Berlin Jungfernheide is a railway station located at Charlottenburg-Nord, in the Charlottenburg-Wilmersdorf district of Berlin, served by the S-Bahn lines S 41 and S 42, the U-Bahn line U 7 and Regional-Express trains of the Deutsche Bahn. Its name literally translates into "maidens' heathland"; it was named after the Jungfernheide, a former large forest in the proximity of this station.

S-Bahn station[edit]

Berlin Jungfernheide station in October 1987.

The S-Bahn station Jungfernheide was opened in 1894, around 20 years after the tracks were first laid on that stretch. It originally had a single island platform, served by trains of the Berlin Ringbahn. This was supplemented in 1908 by a second platform for suburban trains and then later by a third, built specifically for the new Siemensbahn, which was funded by the company Siemens to serve their plant some distance west of the station.

Following the building of the Berlin Wall in 1961, however, services were disrupted and the station was reduced to having two platforms. The station fell into complete disuse after 1980, when passenger numbers fell to unsustainable levels. This situation was intensified by the building of the U-Bahn line U 7, which was essentially a parallel service to the S-Bahn to Spandau.

Following the fall of the Wall, many disused S-Bahn lines were brought back into use. This included the Ringbahn but none of the other routes through Jungfernheide, which therefore reopened with only one platform on 15 April 1997, at which time only the line from the south was in use. It was not until 2002 that the Ringbahn was operated again in its entirety and Jungfernheide enjoyed a status as an important interchange between S-Bahn and U-Bahn, owing to its being served by direct trains from the majority of Berlin's central districts.

U-Bahn station[edit]

U-Bahn platform

The subway station was opened on 1 October 1980 on the occasion of the commissioning of the route from Rohrdamm to Richard-Wagner-Platz on the U 7. Originally, a changeover to the S-Bahn was planned at this time.
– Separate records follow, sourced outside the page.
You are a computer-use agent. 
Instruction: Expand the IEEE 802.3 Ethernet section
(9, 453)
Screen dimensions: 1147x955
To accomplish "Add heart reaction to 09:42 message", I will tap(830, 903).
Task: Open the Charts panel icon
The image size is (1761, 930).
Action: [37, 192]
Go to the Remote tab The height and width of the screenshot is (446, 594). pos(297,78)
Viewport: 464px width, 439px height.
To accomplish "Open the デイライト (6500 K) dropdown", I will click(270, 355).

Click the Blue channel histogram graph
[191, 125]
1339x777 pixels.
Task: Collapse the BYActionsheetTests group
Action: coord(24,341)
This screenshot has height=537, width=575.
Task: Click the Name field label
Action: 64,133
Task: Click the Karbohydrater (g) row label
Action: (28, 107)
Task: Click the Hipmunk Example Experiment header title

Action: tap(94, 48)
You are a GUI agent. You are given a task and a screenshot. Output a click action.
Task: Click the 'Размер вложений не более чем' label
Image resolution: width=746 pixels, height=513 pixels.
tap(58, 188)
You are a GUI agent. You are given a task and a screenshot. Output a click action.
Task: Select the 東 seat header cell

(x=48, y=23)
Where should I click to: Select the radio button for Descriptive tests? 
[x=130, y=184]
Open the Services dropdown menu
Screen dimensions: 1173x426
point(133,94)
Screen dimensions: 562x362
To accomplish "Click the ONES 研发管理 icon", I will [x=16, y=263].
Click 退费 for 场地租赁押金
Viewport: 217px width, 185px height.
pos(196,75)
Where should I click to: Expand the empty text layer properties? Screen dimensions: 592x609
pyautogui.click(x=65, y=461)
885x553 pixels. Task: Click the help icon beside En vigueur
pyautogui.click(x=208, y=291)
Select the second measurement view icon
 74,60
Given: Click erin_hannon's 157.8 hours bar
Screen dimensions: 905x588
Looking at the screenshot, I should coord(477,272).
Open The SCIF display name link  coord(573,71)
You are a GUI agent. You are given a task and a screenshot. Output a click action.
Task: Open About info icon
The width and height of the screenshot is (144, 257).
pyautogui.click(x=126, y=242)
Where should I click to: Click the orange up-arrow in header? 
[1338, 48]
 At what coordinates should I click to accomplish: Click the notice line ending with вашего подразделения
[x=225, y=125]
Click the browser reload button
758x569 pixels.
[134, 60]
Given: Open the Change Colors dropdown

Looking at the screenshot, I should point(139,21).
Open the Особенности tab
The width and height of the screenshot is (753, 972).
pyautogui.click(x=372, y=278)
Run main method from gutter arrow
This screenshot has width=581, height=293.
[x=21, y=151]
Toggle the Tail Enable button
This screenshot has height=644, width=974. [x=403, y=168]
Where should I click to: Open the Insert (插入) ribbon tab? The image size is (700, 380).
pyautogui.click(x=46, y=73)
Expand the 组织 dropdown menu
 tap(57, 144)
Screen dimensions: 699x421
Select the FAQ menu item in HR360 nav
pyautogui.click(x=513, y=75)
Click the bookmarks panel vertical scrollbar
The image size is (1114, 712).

However, this had been shut down as a result of the strike of the Reichsbahn two weeks before.

The design took over the architect Rainer Gerhard Rümmler as with all Berlin subway new buildings at this time.[3] The result was a decorated with colorful floral motifs fired on ceramic tiles station, which, however, looks very dark by the barren lighting.

Used U7 track (light) and closed U5 track (right).

The station is designed with two platforms on top of each other, as a connection to Berlin Tegel Airport was provided by the extended U 5 line. For this purpose, the eastern platform edge would have been used on both levels. Today, the trains stop in the direction of Rudow at the upper platform and at the lower platform in the direction of Rathaus Spandau.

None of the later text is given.